The computed tomogram revealed evidence of pneumoperitoneum and distal migration of the straight biliary stent, which had protruded through a small-bowel loop (Figure 2). The presence of stent migration on the scout radiograph is suggested by the abnormal orientation of its distal end, which does not take the course of a native duodenum, as well as the unusually low position of its proximal end in relation to the visualized gas in the biliary tree.
Curved sagittal reformatted computed tomogram showing the biliary stent passing out of the jejunum to lie mostly within the peritoneum with its superior tip anterior to the liver.
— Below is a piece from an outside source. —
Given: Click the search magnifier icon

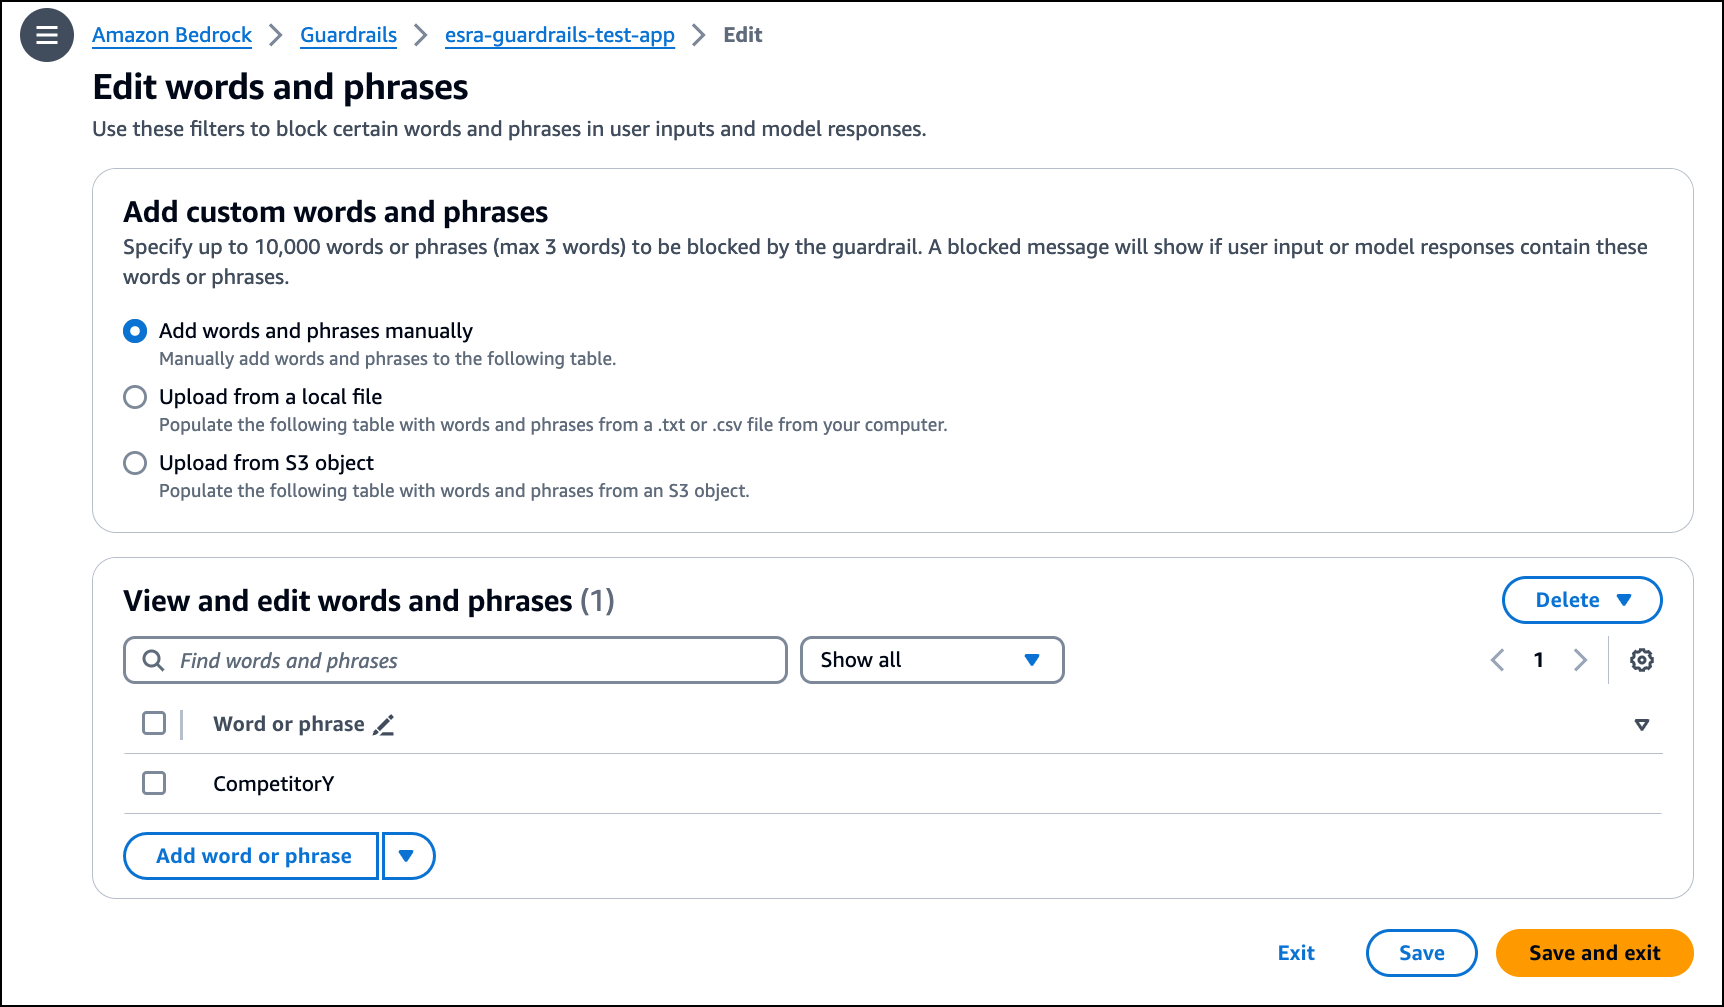Looking at the screenshot, I should click(x=153, y=660).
The patient underwent an urgent laparotomy and retrieval of the stent, which had perforated a jejunal diverticulum. There was no sign of the pigtail stent. The involved segment of jejunum was resected, and the patient made an uneventful recovery. He underwent a further ERCP, with placement of a metal biliary stent followed by endovascular repair of the abdominal aortic aneurysm.
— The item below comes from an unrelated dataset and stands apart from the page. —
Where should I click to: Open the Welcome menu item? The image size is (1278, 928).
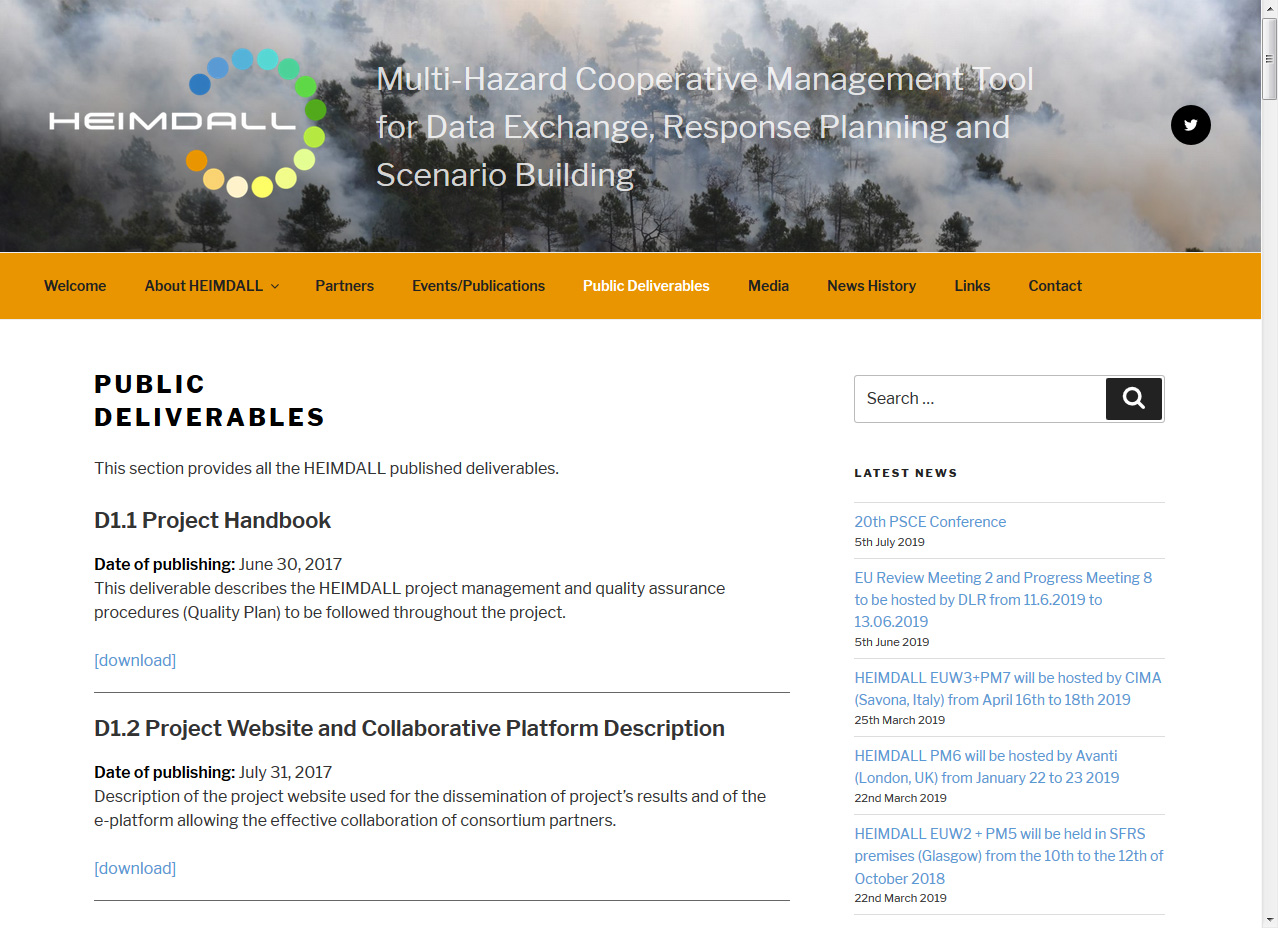(75, 286)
Migration of biliary endoprostheses can be early (developing during endoscopic insertion) or delayed (manifesting days to several months thereafter). Migration may be further classified as proximal (into the biliary system) or distal (into the duodenum or elsewhere in the bowel). Although delayed stent migration is not uncommon, distal impaction and secondary bowel perforation are rare, particularly beyond the ligament of Treitz.1 Risk factors for bowel perforation include the use of straight or plastic stents, placement of a stent to manage benign biliary disease (particularly papillary stenosis), omission of sphincterotomy, and presence of abdominal wall hernias, bowel adhesions, or colonic diverticula.2- 4 To our knowledge, this is the first description of jejunal diverticular perforation secondary to migration of a plastic biliary stent. Whether the presence of a large abdominal aortic aneurysm also contributed in this case to recurrent stent dislocation and/or impaction is unclear. In cases of intraperitoneal perforation of the bowel, a laparotomy is usually required, although endoscopic, percutaneous, and laparoscopic approaches have been described.1 To reduce the risk of distal stent migration, the use of stents with multiple intraductal flanges has been advocated.5
The development of unexplained abdominal pain in any patient with a history of biliary endoprosthesis, however distant, should always prompt consideration of this rare, but potentially lethal, complication.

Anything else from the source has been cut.